• Exercise description:
Print all of the records below again without a single difference.

##############################

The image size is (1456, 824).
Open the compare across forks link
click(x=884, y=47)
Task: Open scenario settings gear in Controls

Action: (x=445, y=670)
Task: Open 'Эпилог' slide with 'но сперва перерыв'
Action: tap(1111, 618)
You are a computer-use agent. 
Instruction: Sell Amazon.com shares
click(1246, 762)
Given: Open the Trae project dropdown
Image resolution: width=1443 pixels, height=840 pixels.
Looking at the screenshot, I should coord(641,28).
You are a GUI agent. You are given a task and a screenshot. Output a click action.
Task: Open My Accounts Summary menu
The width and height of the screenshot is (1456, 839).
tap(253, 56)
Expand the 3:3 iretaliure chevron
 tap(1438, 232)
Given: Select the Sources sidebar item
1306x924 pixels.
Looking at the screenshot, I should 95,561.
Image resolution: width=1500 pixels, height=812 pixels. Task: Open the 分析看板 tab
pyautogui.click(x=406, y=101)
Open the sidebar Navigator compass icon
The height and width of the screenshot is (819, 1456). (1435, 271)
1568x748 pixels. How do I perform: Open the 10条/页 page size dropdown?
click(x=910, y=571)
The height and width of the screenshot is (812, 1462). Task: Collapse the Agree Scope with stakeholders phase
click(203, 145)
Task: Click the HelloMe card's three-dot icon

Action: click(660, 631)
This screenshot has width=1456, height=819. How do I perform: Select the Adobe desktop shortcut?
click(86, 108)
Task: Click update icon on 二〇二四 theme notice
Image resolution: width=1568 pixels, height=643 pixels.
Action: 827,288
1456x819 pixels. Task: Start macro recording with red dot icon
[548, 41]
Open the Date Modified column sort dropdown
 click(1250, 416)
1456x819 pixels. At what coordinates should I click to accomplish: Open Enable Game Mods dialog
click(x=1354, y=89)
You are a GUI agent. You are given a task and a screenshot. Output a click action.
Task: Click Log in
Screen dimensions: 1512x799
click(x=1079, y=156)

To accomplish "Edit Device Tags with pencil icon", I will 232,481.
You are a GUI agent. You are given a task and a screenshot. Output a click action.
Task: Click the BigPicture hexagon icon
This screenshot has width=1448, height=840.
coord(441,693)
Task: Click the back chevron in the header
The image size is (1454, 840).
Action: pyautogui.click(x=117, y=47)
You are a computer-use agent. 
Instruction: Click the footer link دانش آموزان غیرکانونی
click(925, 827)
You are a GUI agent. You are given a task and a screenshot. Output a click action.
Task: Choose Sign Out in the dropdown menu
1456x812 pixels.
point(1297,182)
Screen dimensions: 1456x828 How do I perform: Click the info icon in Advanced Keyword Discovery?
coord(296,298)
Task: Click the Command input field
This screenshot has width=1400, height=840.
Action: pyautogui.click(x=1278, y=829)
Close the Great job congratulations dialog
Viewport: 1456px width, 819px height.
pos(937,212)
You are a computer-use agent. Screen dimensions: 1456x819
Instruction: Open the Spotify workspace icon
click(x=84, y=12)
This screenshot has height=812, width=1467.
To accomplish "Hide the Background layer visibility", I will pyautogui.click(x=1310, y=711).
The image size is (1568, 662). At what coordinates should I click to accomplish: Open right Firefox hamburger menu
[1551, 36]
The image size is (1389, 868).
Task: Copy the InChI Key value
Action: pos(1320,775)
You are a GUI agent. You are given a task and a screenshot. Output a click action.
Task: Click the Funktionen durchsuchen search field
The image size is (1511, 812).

##############################

• Result of this exercise:
The image size is (1456, 824).
Open the compare across forks link
click(x=884, y=47)
Task: Open scenario settings gear in Controls

Action: (x=445, y=670)
Task: Open 'Эпилог' slide with 'но сперва перерыв'
Action: tap(1111, 618)
You are a computer-use agent. 
Instruction: Sell Amazon.com shares
click(1246, 762)
Given: Open the Trae project dropdown
Image resolution: width=1443 pixels, height=840 pixels.
Looking at the screenshot, I should coord(641,28).
You are a GUI agent. You are given a task and a screenshot. Output a click action.
Task: Open My Accounts Summary menu
The width and height of the screenshot is (1456, 839).
tap(253, 56)
Expand the 3:3 iretaliure chevron
 tap(1438, 232)
Given: Select the Sources sidebar item
1306x924 pixels.
Looking at the screenshot, I should 95,561.
Image resolution: width=1500 pixels, height=812 pixels. Task: Open the 分析看板 tab
pyautogui.click(x=406, y=101)
Open the sidebar Navigator compass icon
The height and width of the screenshot is (819, 1456). (1435, 271)
1568x748 pixels. How do I perform: Open the 10条/页 page size dropdown?
click(x=910, y=571)
The height and width of the screenshot is (812, 1462). Task: Collapse the Agree Scope with stakeholders phase
click(203, 145)
Task: Click the HelloMe card's three-dot icon

Action: click(660, 631)
This screenshot has width=1456, height=819. How do I perform: Select the Adobe desktop shortcut?
click(86, 108)
Task: Click update icon on 二〇二四 theme notice
Image resolution: width=1568 pixels, height=643 pixels.
Action: 827,288
1456x819 pixels. Task: Start macro recording with red dot icon
[548, 41]
Open the Date Modified column sort dropdown
 click(1250, 416)
1456x819 pixels. At what coordinates should I click to accomplish: Open Enable Game Mods dialog
click(x=1354, y=89)
You are a GUI agent. You are given a task and a screenshot. Output a click action.
Task: Click Log in
Screen dimensions: 1512x799
click(x=1079, y=156)

To accomplish "Edit Device Tags with pencil icon", I will 232,481.
You are a GUI agent. You are given a task and a screenshot. Output a click action.
Task: Click the BigPicture hexagon icon
This screenshot has width=1448, height=840.
coord(441,693)
Task: Click the back chevron in the header
The image size is (1454, 840).
Action: pyautogui.click(x=117, y=47)
You are a computer-use agent. 
Instruction: Click the footer link دانش آموزان غیرکانونی
click(925, 827)
You are a GUI agent. You are given a task and a screenshot. Output a click action.
Task: Choose Sign Out in the dropdown menu
1456x812 pixels.
point(1297,182)
Screen dimensions: 1456x828 How do I perform: Click the info icon in Advanced Keyword Discovery?
coord(296,298)
Task: Click the Command input field
This screenshot has width=1400, height=840.
Action: pyautogui.click(x=1278, y=829)
Close the Great job congratulations dialog
Viewport: 1456px width, 819px height.
pos(937,212)
You are a computer-use agent. Screen dimensions: 1456x819
Instruction: Open the Spotify workspace icon
click(x=84, y=12)
This screenshot has height=812, width=1467.
To accomplish "Hide the Background layer visibility", I will pyautogui.click(x=1310, y=711).
The image size is (1568, 662). At what coordinates should I click to accomplish: Open right Firefox hamburger menu
[1551, 36]
The image size is (1389, 868).
Task: Copy the InChI Key value
Action: pos(1320,775)
You are a GUI agent. You are given a task and a screenshot. Output a click action.
Task: Click the Funktionen durchsuchen search field
The image size is (1511, 812).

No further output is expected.